Instruções do exercício.
• A. Traduza para inglês a seguinte frase do texto sobre o habeas corpus: "Mas, sublinha-se, a providência excepcional em causa, não se substitui nem pode substituir-se aos recursos ordinários, ou seja, não é nem pode ser meio adequado de pôr termo a todas as situações de ilegalidade da prisão."
• B. Por favor, passe para uma lista JSON de strings as linhas das entradas, desde a linha que contém "Where should I" até à linha que contém "[x=197, y=88]", inclusive. Use uma string por linha e omita as linhas em branco.

Excerto do documento.
• • • • • • •

Daí que, a providência de habeas corpus tenha os seus fundamentos previstos, de forma taxativa, nos artigos 220.º, n.º 1 e 222.º, n.º 2, do CPP, consoante o abuso de poder derive de uma situação de detenção ilegal ou de uma situação de prisão ilegal, respectivamente.

Tratando-se de habeas corpus em virtude de prisão ilegal, situação que se destaca por ser aquela que o requerente invoca, esta há-de provir, de acordo com o disposto no n.º 2 do artigo 222.º do CPP, de:

a) Ter sido efectuada por entidade incompetente;

b) Ser motivada por facto que a lei não permite; ou

c) Manter-se para além dos prazos fixados pela lei ou por decisão judicial.

Conforme se salienta no acórdão do STJ de 01-02-2007, proferido no processo n.º 07P353, exemplos de situações abrangidas por estas disposições poderiam encontrar-se na prisão preventiva decretada por outrem que não um juiz; na prisão preventiva aplicada a um arguido suspeito da prática de crime negligente ou punível com pena de prisão inferior a três anos; na prisão preventiva que ultrapasse os prazos previstos no artigo 215.º do C.P.P.

Confrontamo-nos, pois, com situações clamorosas de ilegalidade em que, até por estar em causa um bem jurídico tão precioso como a liberdade, ambulatória (...) a reposição da legalidade tem um carácter urgente [[4]].

Mas, sublinha-se, a providência excepcional em causa, não se substitui nem pode substituir-se aos recursos ordinários, ou seja, não é nem pode ser meio adequado de pôr termo a todas as situações de ilegalidade da prisão. Está reservada, quanto mais não fosse por implicar uma decisão verdadeiramente célere – mais precisamente «nos oito dias subsequentes», conforme artigo 223.º, n.º 2, do CPP – aos casos de ilegalidade grosseira, porque manifesta, indiscutível, sem margem para dúvidas, como o são os casos de prisão «ordenada por entidade incompetente», «mantida para além dos prazos fixados na lei ou decisão judicial», e como o tem de ser o «facto pela qual a lei a não permite».

Pois, não se esgotando no expediente de excepção os procedimentos processuais disponíveis contra a ilegalidade da prisão e correspondente ofensa ilegítima à liberdade individual, o lançar mão daquele só em casos contados deverá interferir com o normal regime dos recursos ordinários. Justamente, os casos indiscutíveis de ilegalidade, que, por serem-no, impõem e permitem uma decisão tomada com imposta celeridade. Sob pena de, a não ser assim, haver o real perigo de tal decisão, apressada por imperativo legal, se volver, ela mesma, em fonte de ilegalidades grosseiras, porventura de sinal contrário, com a agravante, agora, de serem portadoras da chancela do mais Alto Tribunal.

• • • • • • •

Registos de dados.
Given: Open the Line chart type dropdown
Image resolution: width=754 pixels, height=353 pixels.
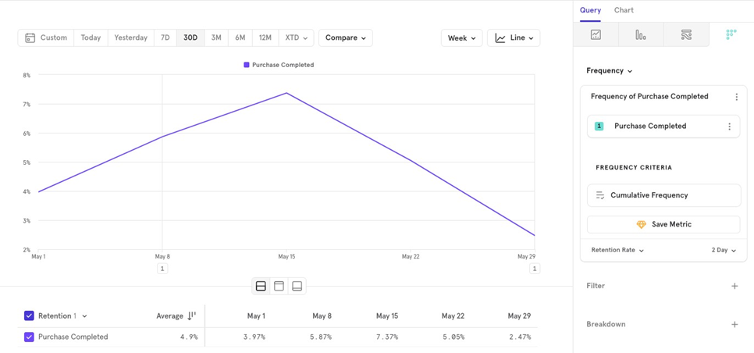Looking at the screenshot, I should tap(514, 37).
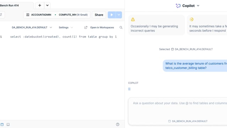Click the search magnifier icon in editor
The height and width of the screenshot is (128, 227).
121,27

• • • • • • •

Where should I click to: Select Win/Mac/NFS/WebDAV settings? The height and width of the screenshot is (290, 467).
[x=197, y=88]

• • • • • • •

Respostas completas.
• A. But, it should be stressed, the exceptional remedy in question does not replace, nor can it replace, ordinary appeals; that is, it is not and cannot be an appropriate means of putting an end to all situations of unlawful imprisonment.

• B.
[
  "Where should I click to: Select Win/Mac/NFS/WebDAV settings? The height and width of the screenshot is (290, 467).",
  "[x=197, y=88]"
]